Russia: Ex-Finance Minister Alexei Kudrin Warns Country Faces Three Years of Stagnation
Russia's former Finance Minister Alexei Kudrin has warned the country faces years of stagnation due to the multilateral sanctions regime against it.
"There will be stagnation, like now. There could be recession. We will be balancing on the edge of recession all the time," he told a Reuters summit in Moscow.
He was the minister for finance for more than 10 years up to 2011 before quitting after a row over government expenditure. He warned that even if there is no extension on Western sanctions on Russia, the economy looks set to lose 1% of growth for the next three years, at least.

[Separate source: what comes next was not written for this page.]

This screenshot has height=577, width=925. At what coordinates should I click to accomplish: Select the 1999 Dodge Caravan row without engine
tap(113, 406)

"Today the decline of Russian economic growth is not so much the result of sanctions as of the lack of reform of the economic system, at a time when the oil price is not rising but falling. We need another economic model," Kudrin said, criticising the Russian state's model to "temporarily not observe the rules of the World Trade Organisation", which it joined in 2012.

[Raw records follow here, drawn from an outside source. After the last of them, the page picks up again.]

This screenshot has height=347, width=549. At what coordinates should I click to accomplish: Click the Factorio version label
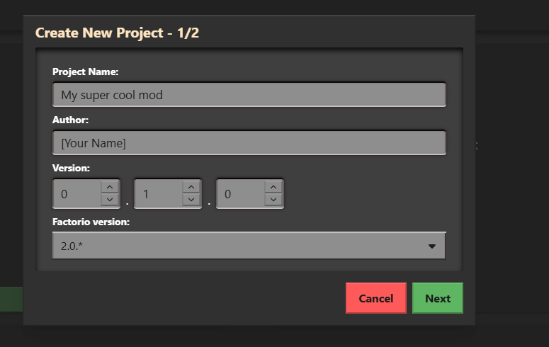[x=90, y=222]
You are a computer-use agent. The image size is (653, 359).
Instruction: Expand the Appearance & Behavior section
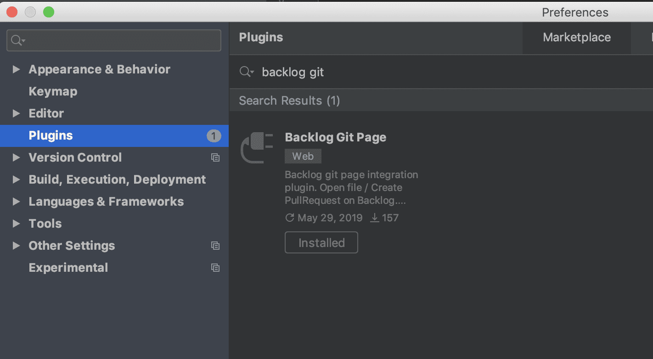(17, 69)
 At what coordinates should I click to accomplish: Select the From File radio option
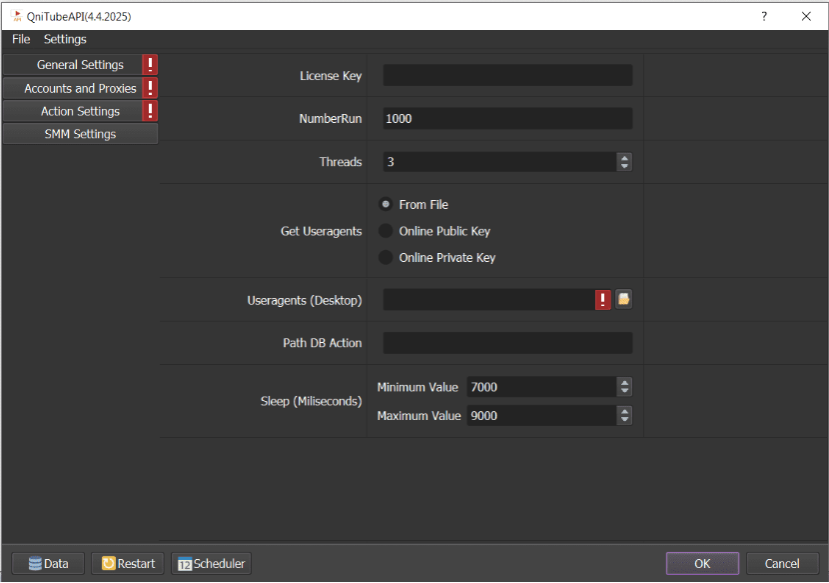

He urged the Kremlin to look at rebalancing the Russian economy away from its dependence on oil and gas exports to the West, looking to new resources in the Arctic and Far East. He also warned the process may be hampered by a Western ban on the import of hi-tech energy equipment.
Kudrin said Russia should pursue a relationship with China but not at the expense of the West, upon which it relies for innovative technology.
He said: "We could make a mistake if we only see a Chinese [policy] vector. We need to understand that for at least 20 to 30 years, we will continue to receive basic technologies from the West."